Expression of Rho-kinase and its functional role in the contractile activity of the mouse vas deferens.

Abstract

The effects of two Rho-kinase inhibitors, Y-27632 and fasudil, were investigated on the contractions produced by electrical field stimulation (EFS, 40 V, 1 mS, 2, 4, 8 and 16 Hz, for 20 s), KCl (30 - 60 mm), phenylephrine (Phe) (10-5 - 10-4 m), adenosine-3', 5'-triphosphate (ATP) (10-4 - 10-3 m) and alpha,beta-methylene ATP (10-5 m). EFS produced frequency-dependent reproducible contractile activity, which was almost abolished by guanethidine (10-5 m, for 1 h). This contraction consisted of two components (a phasic initial contraction followed by a tonic one), and it was inhibited by Y-27632 and fasudil (both at 10-5 m). However, these inhibitors had no effect on resting tension of the tissue. Contractions elicited by KCl (30 - 60 mm) were insensitive to guanethidine (10-5 m, for 1 h), but suppressed by Y-27632 (10-5 m) and fasudil (10-5 m).
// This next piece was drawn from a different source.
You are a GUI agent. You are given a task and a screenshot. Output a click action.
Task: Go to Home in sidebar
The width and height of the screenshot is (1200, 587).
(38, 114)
In addition, the contractions induced by Phe (an alpha1-adrenoceptor agonist) and ATP (a purinergic agent) were inhibited significantly by Y-27632 (10-5 m). Phasic contractions evoked by the selective P2X purinoceptor agonist alpha,beta-methylene ATP were also suppressed by Y-27632 (10-5 m). Western blot analysis revealed that the mouse vas deferens expresses Rho-kinase (ROKalpha, ROCK-2 isoform) protein with a molecular weight of approximately 160 kDa. As a positive control, the presence of this protein was also shown in homogenates of smooth muscle from the rat mesenteric artery. In conclusion, Rho-kinase protein is expressed in the mouse vas deferens, and it mediates neurogenic contractile activity as well as the contractions induced by KCl, Phe, ATP and alpha,beta-methylene ATP. Owing to the suppressive effects of Rho-kinase inhibitors on the contractile activity of the vas deferens, the possibility that these compounds might impair ejaculation must be taken into account when considering them as potential agents in the treatment of erectile dysfunction.